Do not contact her OP. There is a very good chance it will give her a lot of satisfaction, and almost no chance it will make you feel better. Move on with your life. That is the best revenge you can have against her.
Anonymous
Anonymous wrote:
Anonymous wrote:
Anonymous wrote:My spouse has been in a long-term affair. When it first started, I had found out about it, but after counseling and working together thought it was over years ago. Recently, the person he has been seeing sent me an email with a picture of the two of them. That is when I found out that it had started up again.

I am curious if you have found out your spouse was cheating, if you spoke with the person they were cheating with.

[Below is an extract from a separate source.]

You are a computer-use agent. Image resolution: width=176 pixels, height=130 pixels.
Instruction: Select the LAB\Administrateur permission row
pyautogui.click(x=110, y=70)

I'm considering calling her and saying, "It seems you have something to tell me, so wanted to give you the opportunity."

What would you do?

Thanks


Does your husband know she sent it? Do you think she did it to try to get reaction from you?
If she wants to talk to you, I’d hear her out. I’d get as much info from her but I’d give up no information from my perspective.


When I saw her name in the email, I went upstairs to ask why she would be emailing me. That's when the info about the affair came out. He thinks it was to get a reaction out of him because he had ended it. I'm not sure whether she wanted a reaction out of me beyond blowing up the marriage.


If what you H told you is true and you still want to be in your marriage, both of you need to block her number, social media, email etc. You can survive it only if there is NO CONTACT.
Anonymous
Anonymous wrote:I sent the email to her H.

I pretended to do therapy for 1 year until I knew they were broken up.

I got divorced.

Wow! That's revenge, I guess. Do you know if they ever reconnected after you said you wanted a divorce after all?
Anonymous
Anonymous wrote:I did because there were two of them and I wanted to make sure they knew about each other.


Oh and I divorced him. We had no kids so no reason to stay and put up with that bullsh*t
Anonymous
Why would she do such a thing? Dreadful! I would not contact her, but I would change the locks when your spouse is not home and file for divorce pronto.